If the partner is NOT an existing patient of your clinic the PDPT prescription can be:
- Handwritten on a prescription pad or prescription paper
- Populated from a PDPT prescription template (available here for Victoria and here for New South Wales). Prescriptions generated in this manner are private, and patients will need to pay the full cost for the medication (approximately $8-11 for azithromycin at a discount chemist).
Additional resources to support implementation of PDPT into practice are provided on our workflow resources page.
Where do I go for more information?
The Australasian Contact Tracing Guidelines have further information about PDPT. You can also check with your local health department or specialist sexual health centre.
Detailed information about offering and providing PDPT are provided in our recent Australian Journal of General Practice article available here.
1. Unemo, M., et al., Sexually transmitted infections: challenges ahead. The Lancet Infectious Diseases, 2017. 17(8): p. e235-e279.
2. Althaus C, Turner K, Mercer C, et al. Effectiveness and cost-effectiveness of traditional and new partner notification technologies for curable sexually transmitted infections: observational study, systematic reviews and mathematical modelling. Health Technol Assess. 2014;18(2):1-100, vii-viii.

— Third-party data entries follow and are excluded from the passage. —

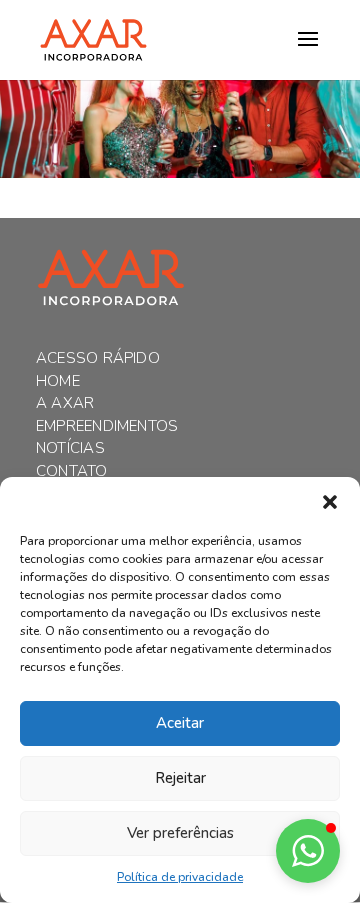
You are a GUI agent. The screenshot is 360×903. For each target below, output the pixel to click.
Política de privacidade (180, 877)
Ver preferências (180, 833)
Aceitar (180, 723)
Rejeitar (180, 778)
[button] (330, 502)
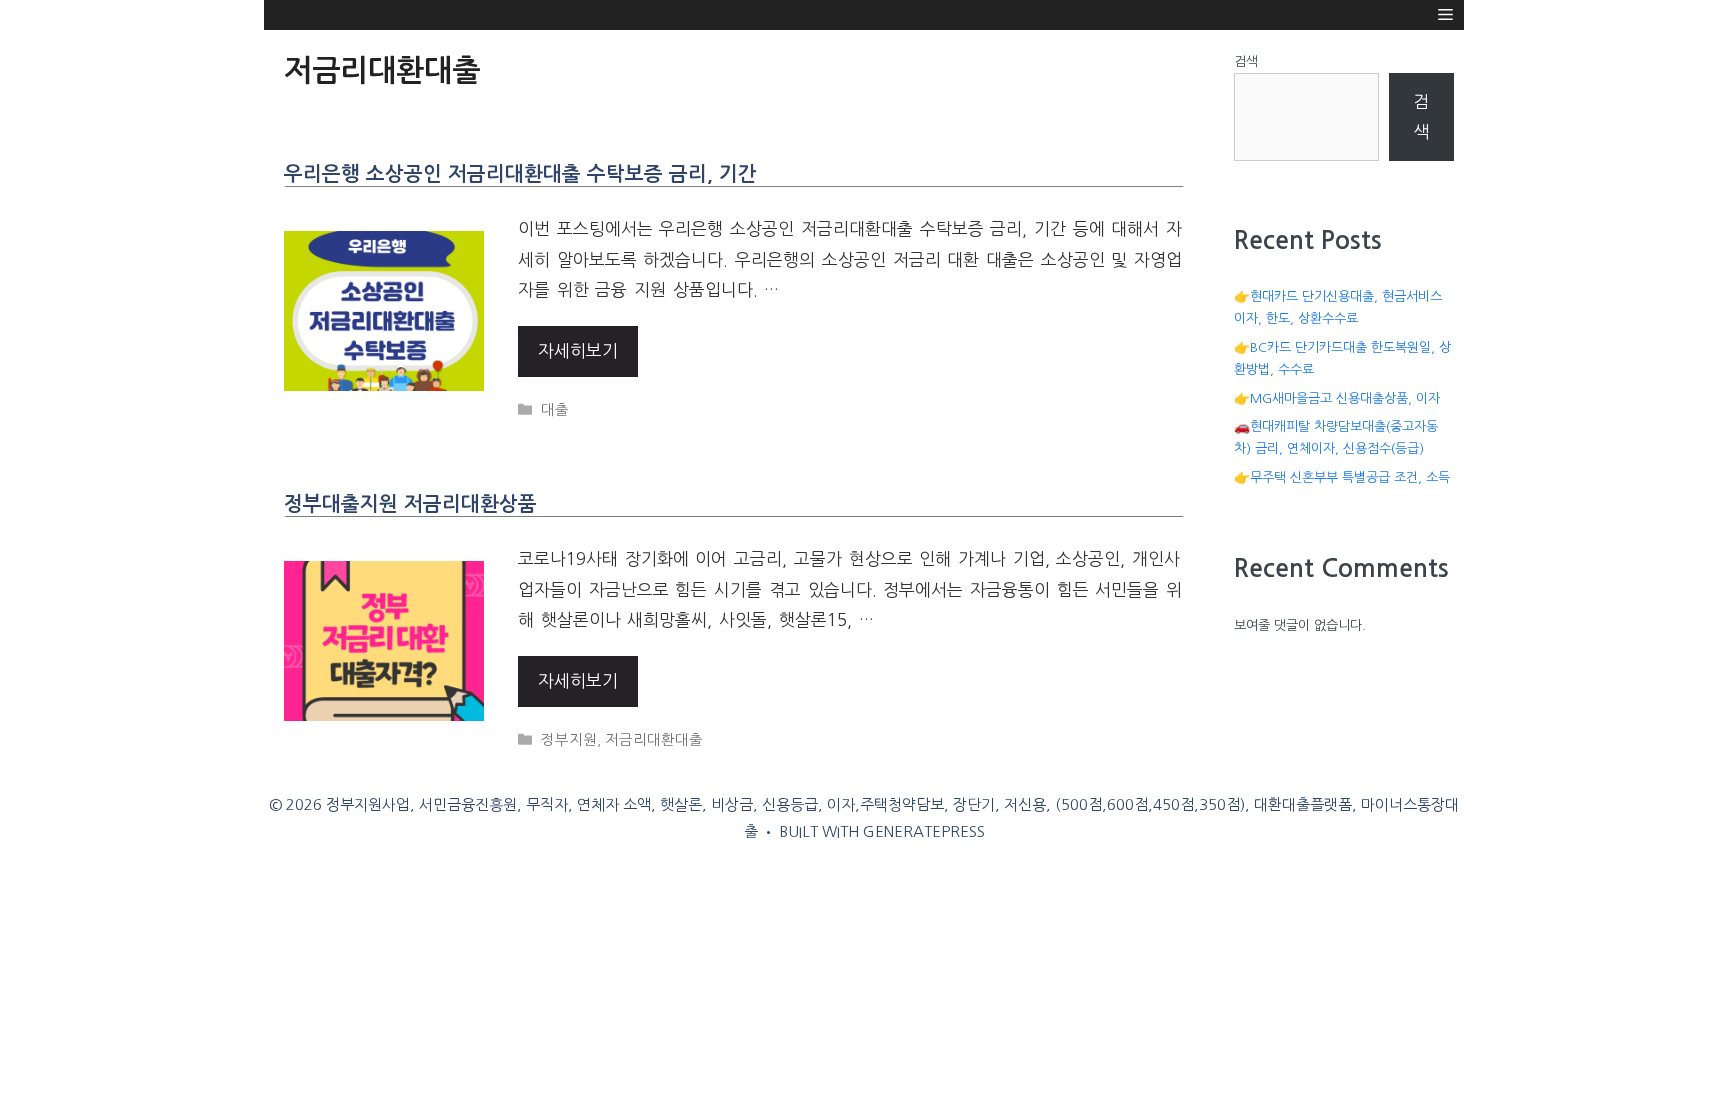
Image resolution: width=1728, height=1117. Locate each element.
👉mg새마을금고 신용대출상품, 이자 (1337, 398)
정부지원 (569, 740)
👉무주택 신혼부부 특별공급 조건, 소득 (1342, 477)
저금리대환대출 (654, 740)
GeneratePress (924, 831)
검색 (1246, 61)
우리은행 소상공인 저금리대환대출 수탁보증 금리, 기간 (520, 174)
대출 (555, 410)
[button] (1445, 15)
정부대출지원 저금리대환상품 (410, 504)
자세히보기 (578, 350)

3. Trelle S, Shang A, Nartey L, Cassell J, Low N. Improved effectiveness of partner notification for patients with sexually transmitted infections: systematic review. BMJ. 2007;334(7589):354-7.
4. Woodward S, Tyson H, Martin S. An observational study of the acceptability of patient-delivered partner therapy for management of chlamydia. Sexual Health. 2020;17(4):381-3
5. Goller JL, Coombe J, Bourne C, Bateson D, Temple-Smith M, Tomnay J, et al. Patient-delivered partner therapy for chlamydia in Australia: can it become part of routine care? Sexual Health. 2020;17(4):321-9.